• Extracted records
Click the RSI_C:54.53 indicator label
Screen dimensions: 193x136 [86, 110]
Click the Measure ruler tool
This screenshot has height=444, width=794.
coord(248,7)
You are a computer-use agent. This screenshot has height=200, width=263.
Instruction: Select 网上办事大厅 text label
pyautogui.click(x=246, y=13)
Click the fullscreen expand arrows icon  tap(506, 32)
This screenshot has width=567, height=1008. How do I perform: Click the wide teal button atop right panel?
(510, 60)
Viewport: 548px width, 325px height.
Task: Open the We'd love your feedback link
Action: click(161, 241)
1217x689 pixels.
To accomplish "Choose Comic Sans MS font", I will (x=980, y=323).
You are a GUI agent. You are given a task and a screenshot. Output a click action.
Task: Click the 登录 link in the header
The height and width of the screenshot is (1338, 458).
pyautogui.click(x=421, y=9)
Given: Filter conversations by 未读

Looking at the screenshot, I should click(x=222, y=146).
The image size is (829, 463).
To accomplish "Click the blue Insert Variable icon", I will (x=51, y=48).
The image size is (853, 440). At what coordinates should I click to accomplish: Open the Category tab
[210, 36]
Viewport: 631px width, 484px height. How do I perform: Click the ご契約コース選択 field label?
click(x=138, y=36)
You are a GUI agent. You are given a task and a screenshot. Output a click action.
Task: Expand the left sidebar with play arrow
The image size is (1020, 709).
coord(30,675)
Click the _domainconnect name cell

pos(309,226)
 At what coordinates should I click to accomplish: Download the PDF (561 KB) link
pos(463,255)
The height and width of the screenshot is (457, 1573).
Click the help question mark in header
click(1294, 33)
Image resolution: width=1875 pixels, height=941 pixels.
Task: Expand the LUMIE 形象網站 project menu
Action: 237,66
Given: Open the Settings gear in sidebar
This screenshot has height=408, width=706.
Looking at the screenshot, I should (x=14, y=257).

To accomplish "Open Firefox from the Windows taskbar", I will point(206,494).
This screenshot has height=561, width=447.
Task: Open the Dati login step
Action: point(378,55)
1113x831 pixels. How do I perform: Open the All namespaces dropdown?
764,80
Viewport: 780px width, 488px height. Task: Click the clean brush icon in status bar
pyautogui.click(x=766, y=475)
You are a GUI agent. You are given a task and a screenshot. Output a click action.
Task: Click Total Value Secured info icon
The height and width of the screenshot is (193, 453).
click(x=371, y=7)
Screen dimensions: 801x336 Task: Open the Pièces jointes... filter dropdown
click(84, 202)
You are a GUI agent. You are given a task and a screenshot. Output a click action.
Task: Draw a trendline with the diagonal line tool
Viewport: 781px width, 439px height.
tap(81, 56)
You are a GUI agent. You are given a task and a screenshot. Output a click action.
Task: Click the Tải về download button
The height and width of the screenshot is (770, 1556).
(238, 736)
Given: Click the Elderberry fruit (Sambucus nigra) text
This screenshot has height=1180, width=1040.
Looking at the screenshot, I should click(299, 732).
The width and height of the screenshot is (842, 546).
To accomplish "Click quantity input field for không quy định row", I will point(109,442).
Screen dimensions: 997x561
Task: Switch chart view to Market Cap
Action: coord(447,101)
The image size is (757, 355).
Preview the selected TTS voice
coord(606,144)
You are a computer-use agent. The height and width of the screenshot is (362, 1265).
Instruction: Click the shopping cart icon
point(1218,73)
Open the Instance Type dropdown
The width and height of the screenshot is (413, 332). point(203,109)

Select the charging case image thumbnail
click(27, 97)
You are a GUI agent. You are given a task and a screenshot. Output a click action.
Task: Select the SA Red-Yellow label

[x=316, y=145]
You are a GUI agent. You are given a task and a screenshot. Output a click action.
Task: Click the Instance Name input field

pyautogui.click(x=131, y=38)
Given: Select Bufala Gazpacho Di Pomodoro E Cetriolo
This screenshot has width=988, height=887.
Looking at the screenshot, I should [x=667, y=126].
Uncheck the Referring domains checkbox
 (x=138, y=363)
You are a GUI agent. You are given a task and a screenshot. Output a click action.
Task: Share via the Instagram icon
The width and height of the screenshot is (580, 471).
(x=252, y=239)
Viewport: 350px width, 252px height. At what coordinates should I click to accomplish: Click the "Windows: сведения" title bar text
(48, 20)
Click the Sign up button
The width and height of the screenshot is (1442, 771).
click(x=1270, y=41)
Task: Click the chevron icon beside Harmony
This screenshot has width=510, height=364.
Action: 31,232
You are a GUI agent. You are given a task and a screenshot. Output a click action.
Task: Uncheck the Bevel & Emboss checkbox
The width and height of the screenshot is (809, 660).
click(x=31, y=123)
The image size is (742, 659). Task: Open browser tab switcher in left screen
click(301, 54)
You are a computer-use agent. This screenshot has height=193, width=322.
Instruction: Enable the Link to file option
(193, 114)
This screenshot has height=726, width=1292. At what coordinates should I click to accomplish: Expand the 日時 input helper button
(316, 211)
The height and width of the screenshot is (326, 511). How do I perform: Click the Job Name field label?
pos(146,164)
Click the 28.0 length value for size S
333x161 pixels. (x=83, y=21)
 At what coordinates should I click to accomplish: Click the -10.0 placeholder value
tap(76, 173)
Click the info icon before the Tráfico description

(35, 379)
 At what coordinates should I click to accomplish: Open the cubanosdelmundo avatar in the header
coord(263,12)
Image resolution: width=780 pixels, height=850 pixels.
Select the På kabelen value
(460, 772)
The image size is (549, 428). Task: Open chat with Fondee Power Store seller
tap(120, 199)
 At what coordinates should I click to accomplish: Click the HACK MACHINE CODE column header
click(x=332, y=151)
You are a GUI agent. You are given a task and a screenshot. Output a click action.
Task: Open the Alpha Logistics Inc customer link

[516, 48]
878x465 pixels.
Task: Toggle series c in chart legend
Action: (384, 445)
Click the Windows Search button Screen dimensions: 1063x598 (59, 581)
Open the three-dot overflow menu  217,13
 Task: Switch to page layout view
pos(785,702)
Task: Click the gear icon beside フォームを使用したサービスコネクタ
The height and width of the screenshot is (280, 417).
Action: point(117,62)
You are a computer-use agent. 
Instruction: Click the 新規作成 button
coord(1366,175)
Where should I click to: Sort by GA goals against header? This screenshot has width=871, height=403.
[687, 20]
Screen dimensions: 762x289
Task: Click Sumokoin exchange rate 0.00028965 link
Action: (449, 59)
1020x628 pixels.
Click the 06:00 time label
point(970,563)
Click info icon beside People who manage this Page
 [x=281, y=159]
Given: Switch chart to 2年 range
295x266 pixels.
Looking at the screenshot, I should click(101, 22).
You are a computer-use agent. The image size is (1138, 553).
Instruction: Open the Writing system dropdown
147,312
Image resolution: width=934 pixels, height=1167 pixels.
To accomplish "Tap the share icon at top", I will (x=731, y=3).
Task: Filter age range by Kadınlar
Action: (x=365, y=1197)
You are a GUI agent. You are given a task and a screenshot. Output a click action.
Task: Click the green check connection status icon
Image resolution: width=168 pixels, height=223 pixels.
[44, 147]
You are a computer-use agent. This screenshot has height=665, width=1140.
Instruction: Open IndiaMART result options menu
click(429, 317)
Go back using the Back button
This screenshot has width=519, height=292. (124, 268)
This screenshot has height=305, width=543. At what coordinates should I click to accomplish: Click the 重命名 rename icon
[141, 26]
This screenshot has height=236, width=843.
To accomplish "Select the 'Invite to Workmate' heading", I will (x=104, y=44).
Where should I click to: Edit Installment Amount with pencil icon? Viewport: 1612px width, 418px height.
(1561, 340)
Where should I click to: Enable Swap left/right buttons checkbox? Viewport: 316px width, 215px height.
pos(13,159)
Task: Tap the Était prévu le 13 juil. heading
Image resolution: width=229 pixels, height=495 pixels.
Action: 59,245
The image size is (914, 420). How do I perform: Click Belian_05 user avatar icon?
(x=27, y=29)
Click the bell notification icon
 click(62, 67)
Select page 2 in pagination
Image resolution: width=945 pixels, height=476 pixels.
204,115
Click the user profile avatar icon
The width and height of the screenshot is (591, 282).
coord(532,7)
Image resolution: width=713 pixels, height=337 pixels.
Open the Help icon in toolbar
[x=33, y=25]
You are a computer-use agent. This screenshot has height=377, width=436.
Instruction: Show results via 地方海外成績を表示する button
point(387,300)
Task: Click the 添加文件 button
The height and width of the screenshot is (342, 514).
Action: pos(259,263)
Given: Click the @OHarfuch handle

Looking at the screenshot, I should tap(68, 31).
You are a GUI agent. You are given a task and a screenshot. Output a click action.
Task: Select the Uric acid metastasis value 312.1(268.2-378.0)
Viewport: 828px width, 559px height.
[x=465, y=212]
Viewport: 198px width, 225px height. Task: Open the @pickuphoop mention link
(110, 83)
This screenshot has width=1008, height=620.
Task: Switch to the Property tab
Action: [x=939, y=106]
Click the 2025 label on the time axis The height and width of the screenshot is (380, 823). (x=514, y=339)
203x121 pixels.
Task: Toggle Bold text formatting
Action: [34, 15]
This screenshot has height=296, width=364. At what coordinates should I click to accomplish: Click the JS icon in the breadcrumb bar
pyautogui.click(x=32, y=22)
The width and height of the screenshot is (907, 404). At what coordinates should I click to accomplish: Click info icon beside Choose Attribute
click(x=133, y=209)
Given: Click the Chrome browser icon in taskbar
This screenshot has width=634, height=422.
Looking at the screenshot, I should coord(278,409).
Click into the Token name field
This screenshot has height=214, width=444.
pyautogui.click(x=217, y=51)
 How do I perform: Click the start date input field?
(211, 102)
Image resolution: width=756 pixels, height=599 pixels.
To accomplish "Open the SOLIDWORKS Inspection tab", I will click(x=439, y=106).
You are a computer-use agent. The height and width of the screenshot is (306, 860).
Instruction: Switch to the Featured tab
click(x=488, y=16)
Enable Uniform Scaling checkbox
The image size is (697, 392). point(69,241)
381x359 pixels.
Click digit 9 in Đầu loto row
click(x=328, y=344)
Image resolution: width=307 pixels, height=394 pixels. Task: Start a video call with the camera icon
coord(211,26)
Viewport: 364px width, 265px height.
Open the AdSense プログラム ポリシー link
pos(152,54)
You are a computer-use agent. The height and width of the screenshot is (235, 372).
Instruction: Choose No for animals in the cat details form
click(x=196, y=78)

• Task description
Count how many lines in the data contain the word "heading", giving the number without comment.

• Response to the task
2